For a behind-the-meter strategy, you could hardly ask for better ground. Gas here is so abundant that it frequently costs nothing at all. The Permian is an oil basin first, and much of its gas comes up as a byproduct of the crude, in such volumes that the pipelines out of the region cannot carry it all, which pushes the local price to or below zero and leaves producers paying to offload what they cannot move. The fuel still has to be processed and piped to wherever it is used, so nobody truly runs on free gas, but as a starting input it is about as cheap as energy gets anywhere.

Moreover, it goes without saying that the region has ample gas infrastructure, including a robust network of pipelines running across it. This ticks yet another important box for any data center developer looking to pursue a BTM strategy here. And because the Permian is both thinly populated and thoroughly industrial, the noise and air pollution that come with running gas turbines around the clock barely register. This is a region dotted with wells, pipelines, and processing plants, so the people who do live here are long used to that kind of activity, and the communities nearby are more likely to welcome the jobs and economic activity a large data center campus brings than to fight it.

There is one more feature of the Permian that’s worth pointing out, and it has nothing to do with geology. In business terms, the region is fairly closed to outsiders. Many of the operators that run it are private, relationship-driven companies that have worked the same ground for decades, and a great deal of business there gets done through long-standing personal networks and trust, where a cold introduction counts for very little. Some of that is simply how a tight-knit industry in a remote place tends to operate, and some of it is a genuine wariness of newcomers, particularly technology outsiders seen as arriving to do whatever they like on someone else’s turf. For an operator with no local standing, that culture is a real obstacle.

NUAI does not have that problem. Its roots are in the Permian, and its senior management came out of the region’s energy industry. That opens doors a Silicon Valley developer parachuting in would find shut, and it makes NUAI a natural local partner, the kind a hyperscaler can work through to navigate the basin without having to earn that trust on its own.

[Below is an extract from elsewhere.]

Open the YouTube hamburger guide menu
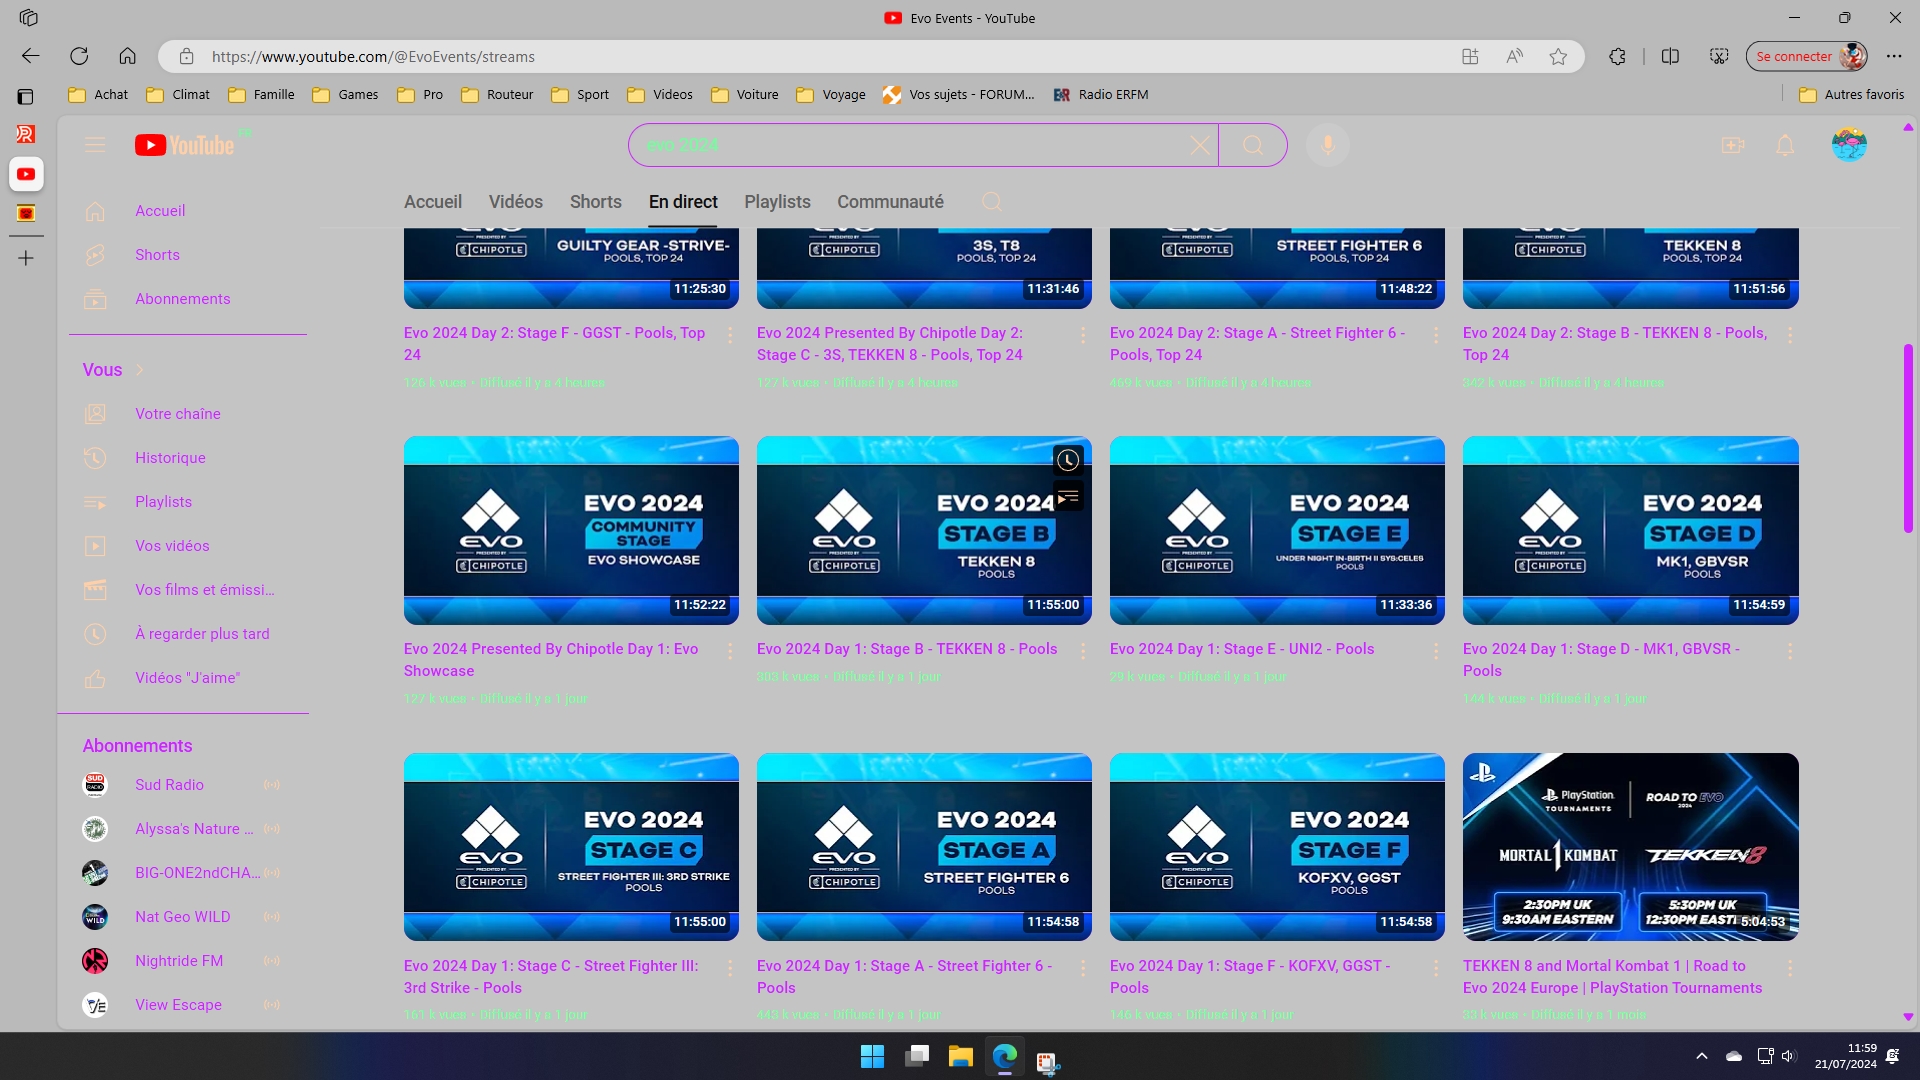The image size is (1920, 1080). coord(95,145)
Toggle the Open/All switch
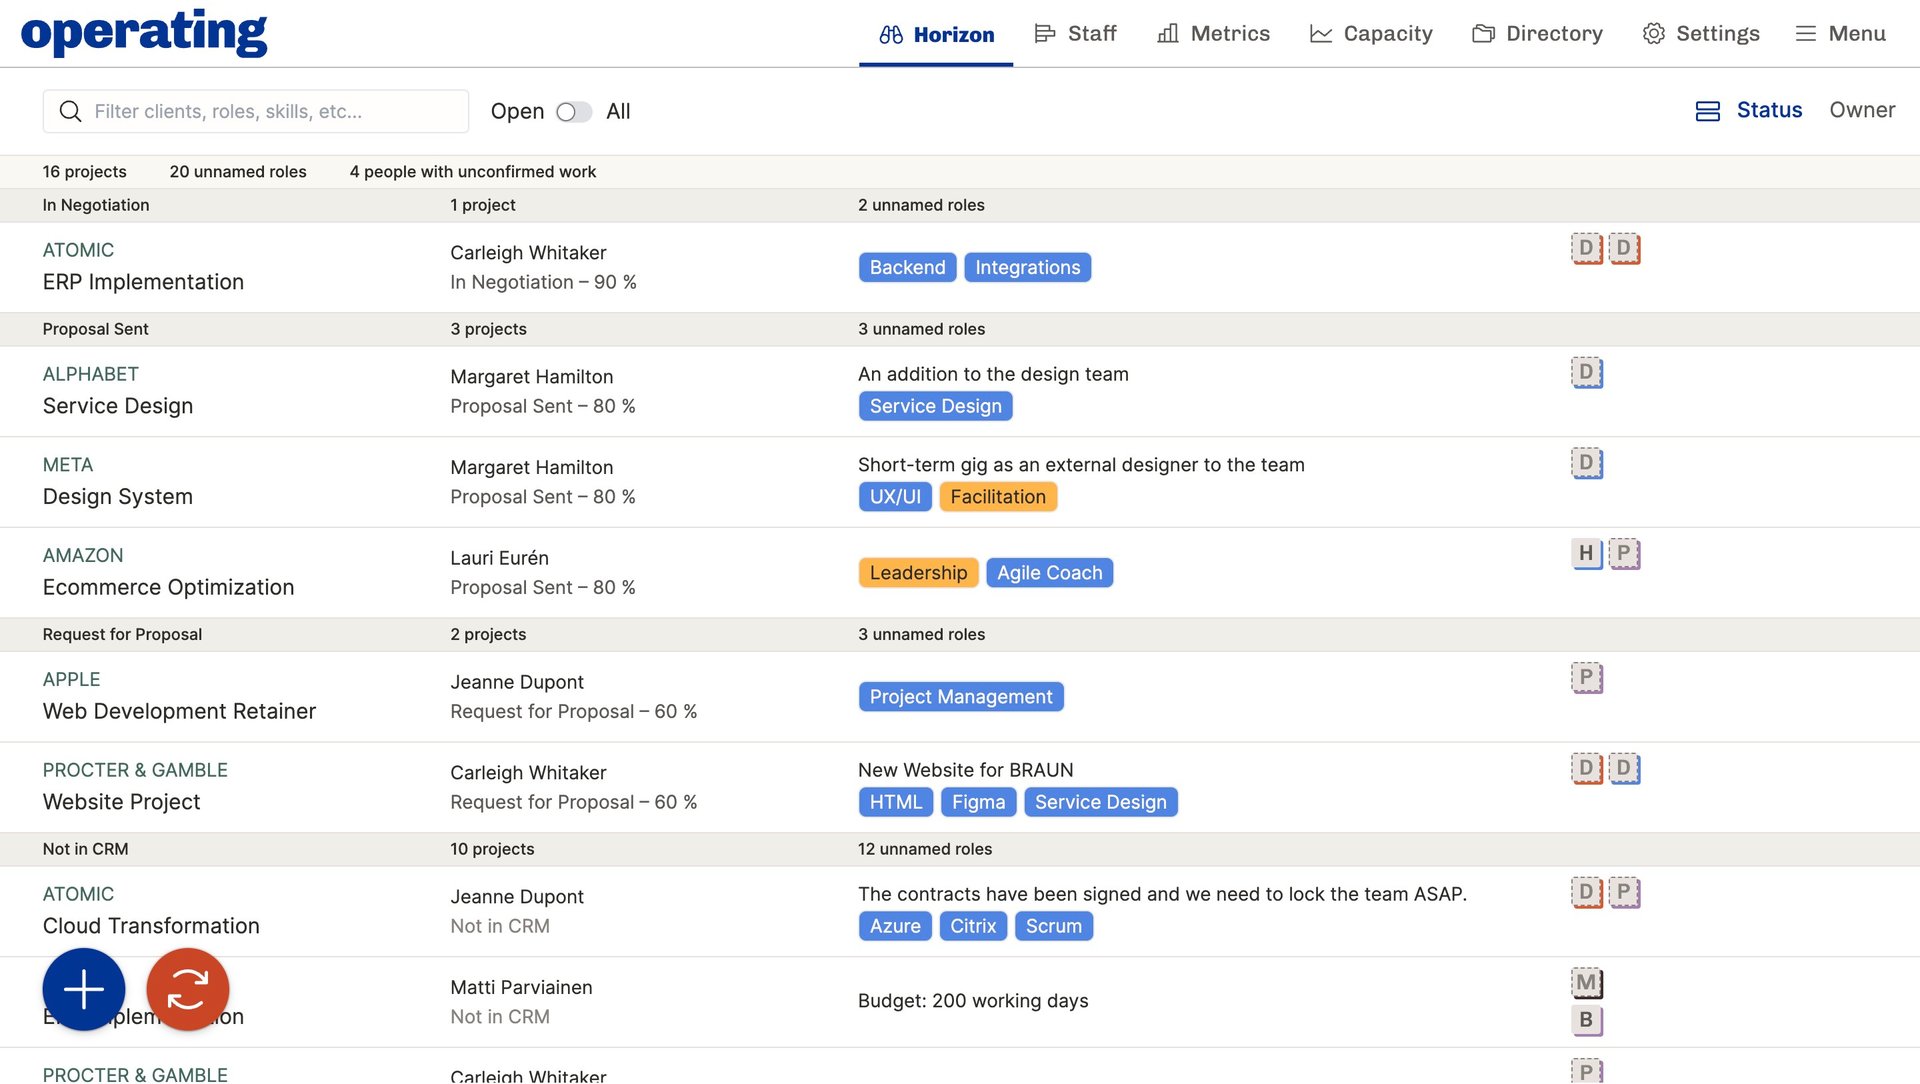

Put it together and the setup starts to make sense. The industry’s central bottleneck is power, and the workaround is to generate it on site. The hard parts of doing that are finding cheap fuel, building real pipeline redundancy, staying clear of communities that fight these projects, and earning the trust of a region that does not hand it out easily. The Permian answers the first three almost by default, and NUAI’s origins go a long way toward the fourth. Whether the company can actually turn those advantages into a signed, financed, operating campus is a separate question, and the one the rest of this report is built to answer.


NUAI Overview

New Era Energy & Digital is a young company wearing a new name. It trades on the Nasdaq as NUAI, but for most of its short public life it was New Era Helium, a small Permian natural gas and helium producer that became public through a SPAC merger at the end of 2024. The person behind it is E. Will Gray II, who built the company and ran it as chairman and chief executive through most of its public life, and a West Texas energy man. As of July 2026 he has handed the chief executive role to Charlie Nelson, the company’s former COO, and moved into a new position leading the company’s Permian Basin efforts.